The Matchmaker's Playbook (Wingmen Inc., #1)(6)



“She has a name,” I teased. Not that I actually remembered it. But in my defense, while her lips were wrapped around me, her head was blocking the view of her name tag. See? Not my fault.

“One day.” Gabi shook her head. “You’re going to get smited.” She frowned. “Or is it smote?”

“Oooo.” I shivered and leaned in, pressing a kiss to her cheek. “Sounds dirty. Can’t wait.”

With a hard shove, she pushed me off of her and slapped me on the ass. “Upstairs. Go, before you start attracting more.”

“Attention?”

“Girls with no future.” Gabi nodded seriously. “You know, the type you like to give quick—”

“Lex!” I interrupted her on purpose when my best friend sauntered into the kitchen. He was six foot five inches of pure muscled man-slut.

Worse than I was.

Which meant he probably deserved some sort of medal.

Or badge.

Or at least a patch with the letter W for “whore.” His own dirty scarlet letter.

Next to me, Gabi tensed.

“I’ll just go take that shower,” I said, leaving them alone. I knew full well that it was best to stay out of the way where they were concerned. I hated breaking up fights. Last time I earned a black eye and a kick to the balls trying to keep the peace.

And with all the clients I had piled up for the rest of the semester, the last thing I needed was to show up to a meeting with both my eyes swollen shut.

I took the stairs two at a time, made sure to knock on the bathroom door before I let myself in, then quickly stripped out of my clothes and jumped into the shower.

All of my essentials were where I’d left them, in the little caddy I kept in the corner.

And before you go getting all suspicious on my ass, remember, Gabi is like a sister to me—as in, the only time I even thought about kissing her was during eighth-grade skate night, and I’m pretty sure that’s because someone had spiked my Mountain Dew.

Regardless, we kissed, and it was awful.
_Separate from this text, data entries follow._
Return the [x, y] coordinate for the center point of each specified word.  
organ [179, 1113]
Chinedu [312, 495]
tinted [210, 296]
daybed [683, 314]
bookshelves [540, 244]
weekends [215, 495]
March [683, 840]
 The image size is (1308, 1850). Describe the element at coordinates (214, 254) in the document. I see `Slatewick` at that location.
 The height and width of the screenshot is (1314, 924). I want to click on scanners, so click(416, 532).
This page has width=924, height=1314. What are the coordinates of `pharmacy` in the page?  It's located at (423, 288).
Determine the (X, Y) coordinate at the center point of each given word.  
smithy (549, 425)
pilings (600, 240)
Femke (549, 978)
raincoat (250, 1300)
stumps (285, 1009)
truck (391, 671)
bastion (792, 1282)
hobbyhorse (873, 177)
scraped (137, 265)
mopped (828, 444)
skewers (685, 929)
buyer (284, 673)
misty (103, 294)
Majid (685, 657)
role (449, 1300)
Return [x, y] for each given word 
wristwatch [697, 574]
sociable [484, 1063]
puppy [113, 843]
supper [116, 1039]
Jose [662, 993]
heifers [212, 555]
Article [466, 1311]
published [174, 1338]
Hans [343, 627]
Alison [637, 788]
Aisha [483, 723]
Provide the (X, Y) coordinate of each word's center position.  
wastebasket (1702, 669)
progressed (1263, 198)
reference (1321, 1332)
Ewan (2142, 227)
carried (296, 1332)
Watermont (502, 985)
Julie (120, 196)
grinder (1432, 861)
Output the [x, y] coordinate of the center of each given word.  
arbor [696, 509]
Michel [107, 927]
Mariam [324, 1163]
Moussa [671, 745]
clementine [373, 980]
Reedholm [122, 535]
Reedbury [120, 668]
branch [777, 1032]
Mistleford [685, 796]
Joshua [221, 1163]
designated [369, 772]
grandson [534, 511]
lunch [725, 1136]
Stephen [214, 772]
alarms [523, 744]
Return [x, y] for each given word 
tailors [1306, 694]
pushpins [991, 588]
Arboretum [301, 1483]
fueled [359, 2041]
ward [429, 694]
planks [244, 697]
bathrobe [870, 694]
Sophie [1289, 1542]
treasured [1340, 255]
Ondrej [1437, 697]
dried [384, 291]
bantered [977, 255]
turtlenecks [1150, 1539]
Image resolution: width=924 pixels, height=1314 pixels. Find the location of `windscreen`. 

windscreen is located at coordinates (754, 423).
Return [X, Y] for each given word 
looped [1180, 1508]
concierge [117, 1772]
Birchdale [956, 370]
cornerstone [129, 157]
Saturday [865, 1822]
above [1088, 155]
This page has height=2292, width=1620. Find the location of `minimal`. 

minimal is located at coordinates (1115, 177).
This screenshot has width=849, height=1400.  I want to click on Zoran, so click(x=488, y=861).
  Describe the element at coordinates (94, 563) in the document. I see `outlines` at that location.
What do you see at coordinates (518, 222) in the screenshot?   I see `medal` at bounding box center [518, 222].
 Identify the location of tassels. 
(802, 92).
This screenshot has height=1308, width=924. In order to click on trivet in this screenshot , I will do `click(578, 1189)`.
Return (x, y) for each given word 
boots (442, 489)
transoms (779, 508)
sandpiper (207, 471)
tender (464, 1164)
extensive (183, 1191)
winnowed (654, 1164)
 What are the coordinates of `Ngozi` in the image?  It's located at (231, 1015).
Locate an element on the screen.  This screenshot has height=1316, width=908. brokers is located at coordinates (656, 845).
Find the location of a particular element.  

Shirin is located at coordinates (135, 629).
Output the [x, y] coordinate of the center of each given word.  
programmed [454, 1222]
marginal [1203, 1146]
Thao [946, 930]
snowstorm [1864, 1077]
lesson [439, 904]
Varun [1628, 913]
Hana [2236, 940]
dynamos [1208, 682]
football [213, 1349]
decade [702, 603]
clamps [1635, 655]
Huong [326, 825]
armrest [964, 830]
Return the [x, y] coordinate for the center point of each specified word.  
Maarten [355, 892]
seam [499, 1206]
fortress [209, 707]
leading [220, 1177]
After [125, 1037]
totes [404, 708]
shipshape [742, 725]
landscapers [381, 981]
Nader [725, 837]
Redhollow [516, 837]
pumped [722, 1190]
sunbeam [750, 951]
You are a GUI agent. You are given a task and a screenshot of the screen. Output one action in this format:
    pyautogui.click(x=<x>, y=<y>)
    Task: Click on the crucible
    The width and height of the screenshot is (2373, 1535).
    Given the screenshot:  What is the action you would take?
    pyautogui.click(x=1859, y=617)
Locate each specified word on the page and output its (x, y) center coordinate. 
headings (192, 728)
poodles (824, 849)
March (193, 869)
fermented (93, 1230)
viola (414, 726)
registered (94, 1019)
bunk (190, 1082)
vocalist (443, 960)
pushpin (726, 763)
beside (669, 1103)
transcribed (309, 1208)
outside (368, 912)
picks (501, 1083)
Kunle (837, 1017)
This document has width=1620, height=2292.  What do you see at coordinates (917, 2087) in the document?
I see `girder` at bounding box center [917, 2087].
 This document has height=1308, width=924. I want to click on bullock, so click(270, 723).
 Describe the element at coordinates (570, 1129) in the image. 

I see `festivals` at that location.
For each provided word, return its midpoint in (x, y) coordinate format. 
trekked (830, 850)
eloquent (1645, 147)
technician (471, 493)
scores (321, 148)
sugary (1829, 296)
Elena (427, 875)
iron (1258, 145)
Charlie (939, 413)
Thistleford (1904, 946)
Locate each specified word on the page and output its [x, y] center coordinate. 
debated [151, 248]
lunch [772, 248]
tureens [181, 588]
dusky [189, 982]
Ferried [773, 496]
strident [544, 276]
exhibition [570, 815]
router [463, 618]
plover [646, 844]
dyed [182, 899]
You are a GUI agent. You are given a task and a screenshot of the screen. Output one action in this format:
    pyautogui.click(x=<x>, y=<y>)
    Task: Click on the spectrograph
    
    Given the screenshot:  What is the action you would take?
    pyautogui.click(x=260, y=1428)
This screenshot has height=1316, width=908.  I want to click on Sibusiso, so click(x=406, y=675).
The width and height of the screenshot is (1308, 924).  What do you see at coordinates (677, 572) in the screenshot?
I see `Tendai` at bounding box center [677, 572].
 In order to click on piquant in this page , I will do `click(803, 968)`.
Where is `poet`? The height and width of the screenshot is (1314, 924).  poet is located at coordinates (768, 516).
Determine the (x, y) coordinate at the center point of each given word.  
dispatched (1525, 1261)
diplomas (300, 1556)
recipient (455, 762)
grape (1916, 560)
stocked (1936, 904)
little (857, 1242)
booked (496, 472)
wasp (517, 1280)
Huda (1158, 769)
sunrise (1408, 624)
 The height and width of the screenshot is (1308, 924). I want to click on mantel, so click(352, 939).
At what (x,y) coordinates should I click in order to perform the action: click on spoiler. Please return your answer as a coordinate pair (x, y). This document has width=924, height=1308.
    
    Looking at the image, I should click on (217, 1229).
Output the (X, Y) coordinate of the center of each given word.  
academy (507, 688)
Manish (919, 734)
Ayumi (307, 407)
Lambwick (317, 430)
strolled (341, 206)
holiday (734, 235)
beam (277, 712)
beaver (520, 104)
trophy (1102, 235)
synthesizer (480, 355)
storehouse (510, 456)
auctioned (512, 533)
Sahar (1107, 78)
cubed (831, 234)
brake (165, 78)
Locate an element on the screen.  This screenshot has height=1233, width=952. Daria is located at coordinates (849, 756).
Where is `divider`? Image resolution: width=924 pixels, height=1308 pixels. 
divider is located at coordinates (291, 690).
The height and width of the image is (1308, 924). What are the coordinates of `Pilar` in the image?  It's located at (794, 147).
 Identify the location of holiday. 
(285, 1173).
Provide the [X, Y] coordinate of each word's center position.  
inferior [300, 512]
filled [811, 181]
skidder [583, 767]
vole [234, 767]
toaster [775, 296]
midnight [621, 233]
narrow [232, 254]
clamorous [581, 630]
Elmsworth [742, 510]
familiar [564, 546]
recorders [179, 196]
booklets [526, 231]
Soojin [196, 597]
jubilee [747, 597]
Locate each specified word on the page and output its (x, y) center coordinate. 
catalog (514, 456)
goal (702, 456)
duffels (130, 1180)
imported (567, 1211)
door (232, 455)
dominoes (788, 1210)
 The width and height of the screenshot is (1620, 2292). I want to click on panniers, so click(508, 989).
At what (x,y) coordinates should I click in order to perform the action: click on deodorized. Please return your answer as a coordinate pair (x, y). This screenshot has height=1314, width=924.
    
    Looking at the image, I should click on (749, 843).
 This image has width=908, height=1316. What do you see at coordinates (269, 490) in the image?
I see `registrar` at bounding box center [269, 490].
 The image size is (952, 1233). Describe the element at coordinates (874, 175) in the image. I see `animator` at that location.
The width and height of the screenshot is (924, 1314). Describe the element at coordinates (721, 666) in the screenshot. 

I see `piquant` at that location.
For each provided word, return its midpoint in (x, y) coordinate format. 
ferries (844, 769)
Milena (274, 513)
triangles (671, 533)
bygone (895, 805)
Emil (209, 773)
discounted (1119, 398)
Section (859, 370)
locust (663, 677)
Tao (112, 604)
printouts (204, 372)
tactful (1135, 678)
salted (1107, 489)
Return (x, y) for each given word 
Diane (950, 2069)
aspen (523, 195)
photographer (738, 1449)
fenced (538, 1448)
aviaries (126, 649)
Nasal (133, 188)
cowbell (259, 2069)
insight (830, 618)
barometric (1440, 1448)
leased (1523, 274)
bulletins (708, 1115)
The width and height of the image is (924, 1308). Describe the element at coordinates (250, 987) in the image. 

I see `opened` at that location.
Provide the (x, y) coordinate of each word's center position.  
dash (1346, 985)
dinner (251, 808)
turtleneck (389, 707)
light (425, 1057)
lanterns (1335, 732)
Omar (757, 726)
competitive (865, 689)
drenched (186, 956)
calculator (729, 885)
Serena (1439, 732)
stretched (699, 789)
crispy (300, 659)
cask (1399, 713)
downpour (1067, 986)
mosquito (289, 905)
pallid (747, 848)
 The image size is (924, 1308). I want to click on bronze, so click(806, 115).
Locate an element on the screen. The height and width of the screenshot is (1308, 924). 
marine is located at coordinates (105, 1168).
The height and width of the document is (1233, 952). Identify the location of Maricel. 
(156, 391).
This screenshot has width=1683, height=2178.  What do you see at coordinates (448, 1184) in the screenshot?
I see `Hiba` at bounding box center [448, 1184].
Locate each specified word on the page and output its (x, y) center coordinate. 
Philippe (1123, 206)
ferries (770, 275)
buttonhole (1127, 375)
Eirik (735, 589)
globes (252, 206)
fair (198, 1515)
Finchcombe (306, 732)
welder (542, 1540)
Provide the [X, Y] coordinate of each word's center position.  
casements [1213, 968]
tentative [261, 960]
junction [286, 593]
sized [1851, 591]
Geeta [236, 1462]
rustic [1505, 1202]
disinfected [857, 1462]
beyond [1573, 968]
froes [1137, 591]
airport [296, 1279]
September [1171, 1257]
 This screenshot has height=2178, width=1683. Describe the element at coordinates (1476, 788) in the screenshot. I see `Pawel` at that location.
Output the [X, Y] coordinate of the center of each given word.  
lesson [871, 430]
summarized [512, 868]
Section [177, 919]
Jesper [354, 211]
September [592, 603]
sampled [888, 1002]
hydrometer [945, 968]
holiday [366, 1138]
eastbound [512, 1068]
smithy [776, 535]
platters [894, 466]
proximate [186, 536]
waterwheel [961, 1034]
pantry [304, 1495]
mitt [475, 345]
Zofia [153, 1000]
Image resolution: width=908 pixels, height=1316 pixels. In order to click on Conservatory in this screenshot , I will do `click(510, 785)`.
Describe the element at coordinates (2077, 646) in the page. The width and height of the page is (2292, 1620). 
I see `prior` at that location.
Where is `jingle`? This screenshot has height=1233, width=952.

She actually puked. But we’re 99 percent sure it was the stomach flu and not my bad kissing skills that caused it.

We shook hands a few days after that.

Swore each other to secrecy.

And haven’t had any issue since.

So, no, I’m not jealous of her fascination with Lex, though if he ever pursued her, I’d probably hang him from a telephone pole and light his nuts on fire. It was cute, her obsession, and I knew it would never go anywhere. Because she was a virgin.

He wasn’t.

And guys like Lex know what girls like Gabi are worth—gold. He couldn’t afford her, not even if he sold his soiled soul.

The familiar scent of my Molton Brown body wash floated into the air, burning my nostrils but relaxing me at the same time.

I only kept Molton at Gabi’s.

Jean Paul Gaultier was for my place.

And if I was staying overnight and had to meet a client the next day, then I brought along Old Spice. It was another numbers thing. At least 30 percent of guys in college used Old Spice, meaning the girl would start to associate my scent with that of other men, pushing her boundaries, making her comfortable. Because as any dating expert knows, scent is the easiest way to establish memory as well as comfort.

You can’t make this shit up.

Which is another reason Lex is invaluable to the company: he loves his charts, data, and fun facts.

A loud knock shook the door. “I swear to the shower gods if you don’t hurry your ass up, I’m going to break the door down and flush the toilet.”

“Five minutes, Gabs.”

“You and your fake time limits!”

I quickly turned off the shower, wrapped a towel around my waist, and made my way down the hall into her room.

With a sigh, I shut the door behind me, dropped the towel, and flipped on the light.

Did she get a new dresser?

Hers was brown.

This was black.

And the perfume on top was new.

Frowning, I picked up the Prada bottle and sniffed, just as the door to the room opened.

“Holy Garfield and lasagna!” a tall brunette with an exorbitant amount of long wavy hair said. She covered her face with her hands and stumbled backward. The door had already halfway shut behind her, so the doorknob gave her butt a nice high five. With a wince, she stumbled forward, reaching for the hamper next to where I was standing.

It was plastic.

Not steel.

So naturally, the minute she put weight on it, it broke. Laundry scattered all over the floor, and she fell to her knees, her ugly black basketball shorts hiking up to reveal muscular thighs.

Grinning, I leaned down, still naked, and pointed to a pink thong. “Kinda had you pegged for a boy-shorts girl.”

The girl’s brown hair was covering her face like Cousin Itt from The Addams Family. Slowly, she pushed her hair out of her eyes.

“What are you doing in my room?” Her voice was accusatory low, and kind of sexy—if I closed my eyes and thought of it belonging to a different body.

“You mean Gabi’s room?”

“No.” Her nostrils flared. “My room.”

“And you are?” I held out my hand, because I was a gentleman first, a certifiable man-whore second, and because my grandma used to swat my ass every time I introduced myself without a firm handshake.